### ENTRIES SHOWN

..............................

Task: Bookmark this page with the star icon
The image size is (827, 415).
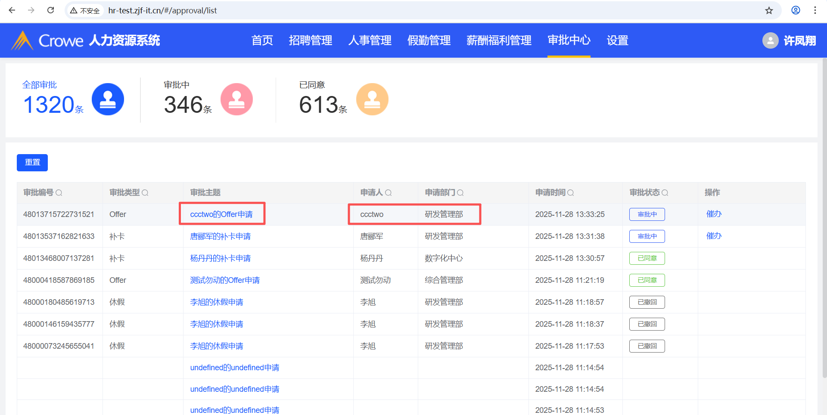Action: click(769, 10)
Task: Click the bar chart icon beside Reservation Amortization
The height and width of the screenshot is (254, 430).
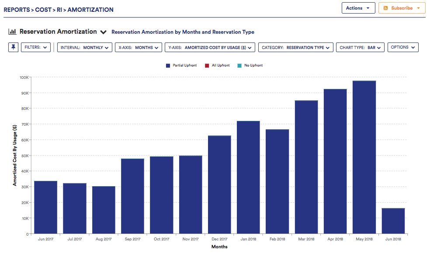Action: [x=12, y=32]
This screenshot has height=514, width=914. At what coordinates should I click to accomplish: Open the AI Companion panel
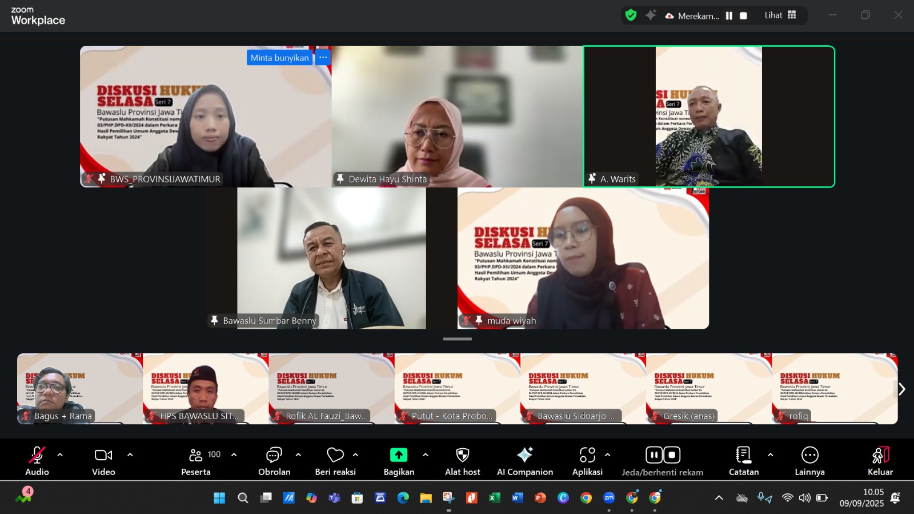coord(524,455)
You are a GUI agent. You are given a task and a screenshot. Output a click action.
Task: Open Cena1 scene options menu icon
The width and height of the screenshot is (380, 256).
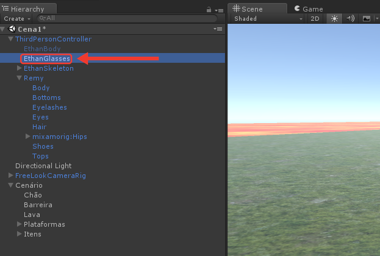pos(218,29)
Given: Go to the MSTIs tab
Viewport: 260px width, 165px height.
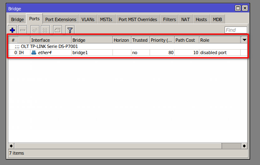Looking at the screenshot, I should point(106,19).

..............................

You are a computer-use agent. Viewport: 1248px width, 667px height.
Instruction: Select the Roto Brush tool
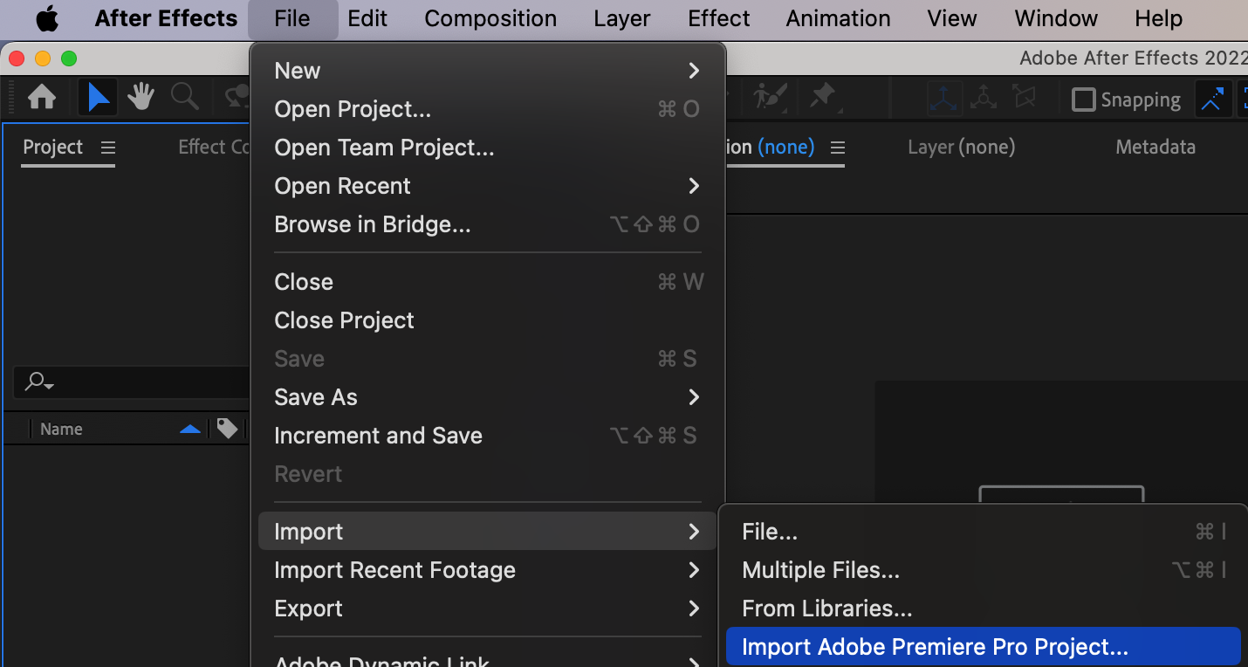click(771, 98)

..............................

### EXERCISE TASK
Copy the lines starting with the line that contains "This screenshot has" and going on through the line that contains "Looking at the", reproducing each one exactly and leaving the pictures out of your answer.

### RESULT FOR THIS EXERCISE
This screenshot has height=514, width=914. At what coordinates should I click to accomplish: Open the AI Companion panel
coord(524,455)
You are a GUI agent. You are given a task and a screenshot. Output a click action.
Task: Open Cena1 scene options menu icon
The width and height of the screenshot is (380, 256).
pos(218,29)
Given: Go to the MSTIs tab
Viewport: 260px width, 165px height.
Looking at the screenshot, I should point(106,19).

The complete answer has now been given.